» **ASSIGNMENT**:
Look below for the line that contains "The width and", then quote it and all the lines after it, exactly, with the pictures left out.

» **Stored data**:
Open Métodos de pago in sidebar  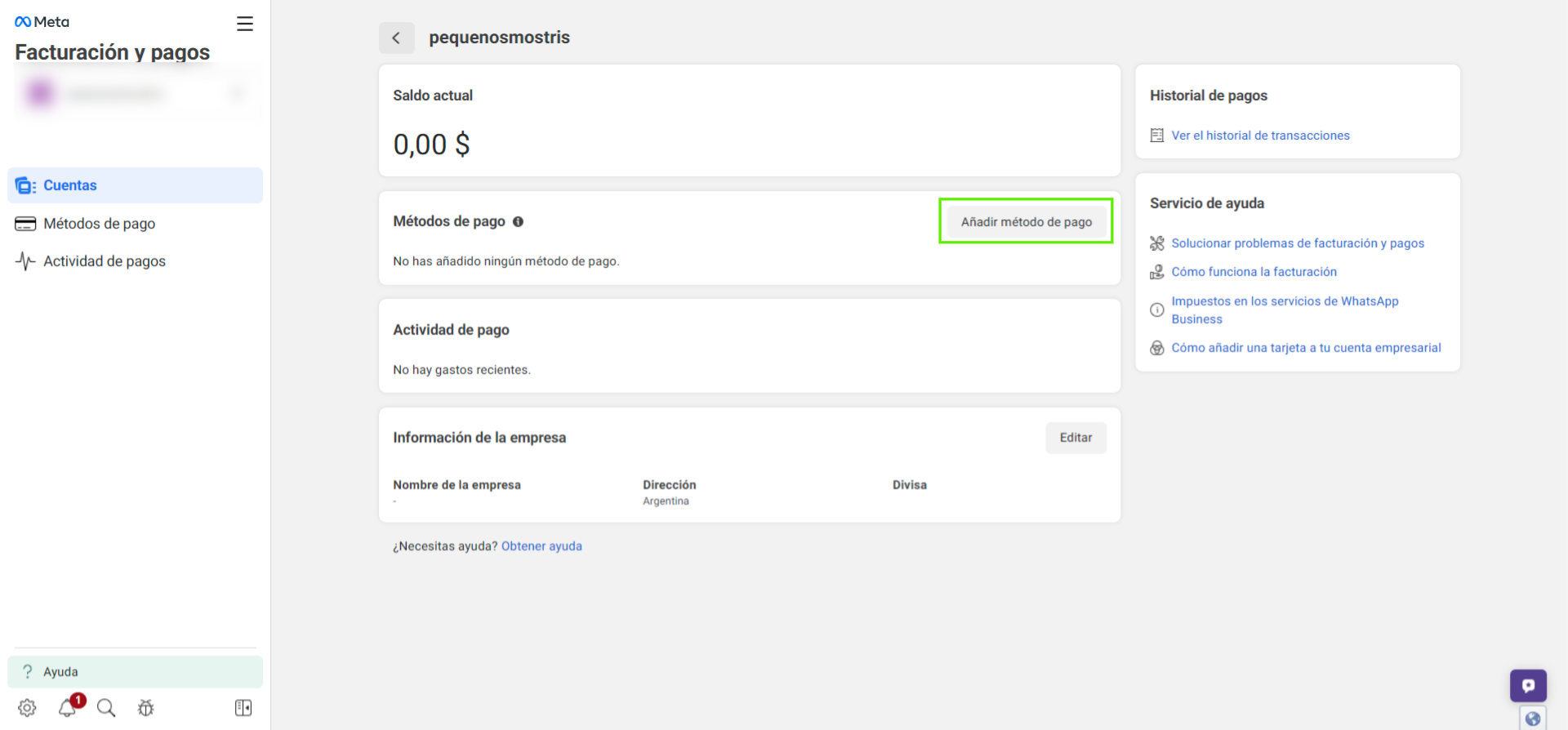[x=99, y=224]
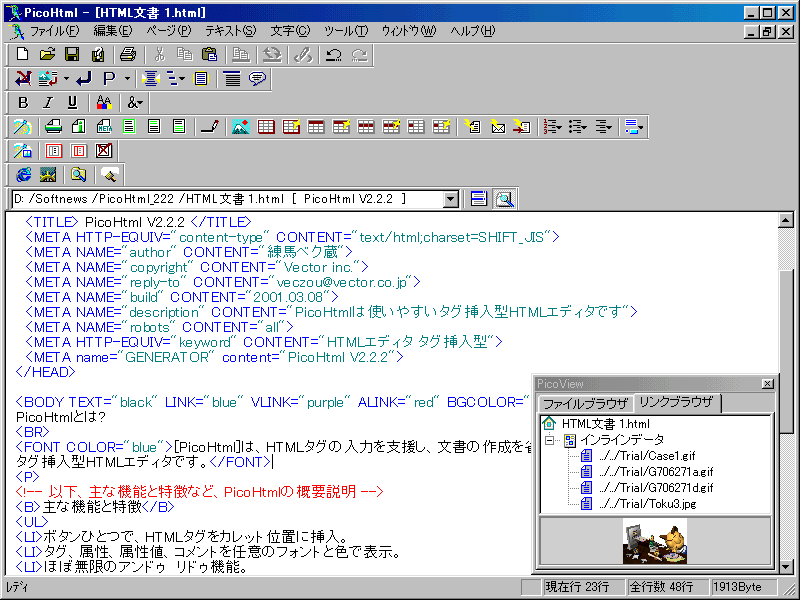The height and width of the screenshot is (600, 800).
Task: Click the Bold formatting button
Action: [23, 102]
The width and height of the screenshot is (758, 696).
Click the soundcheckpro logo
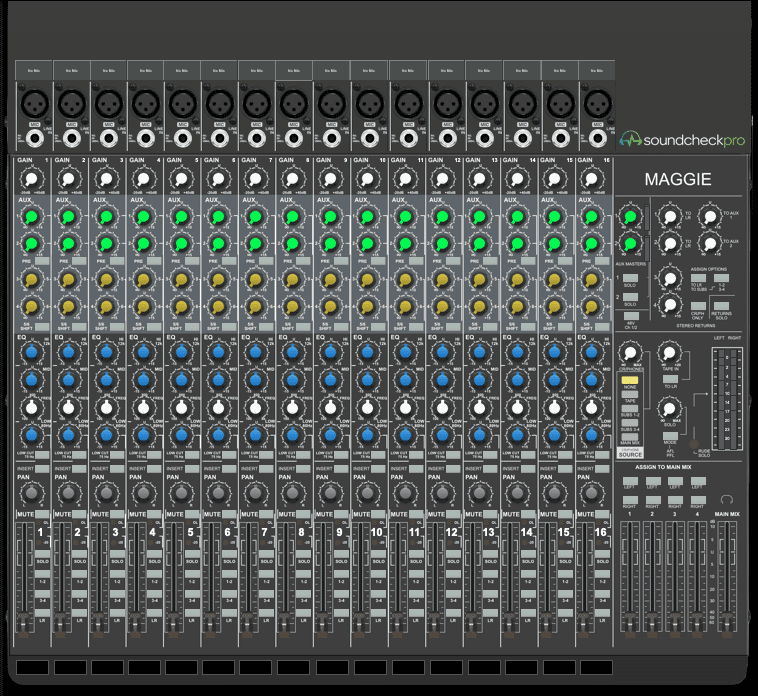683,140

» **WRITTEN ANSWER**:
The width and height of the screenshot is (758, 696).
Click the soundcheckpro logo
683,140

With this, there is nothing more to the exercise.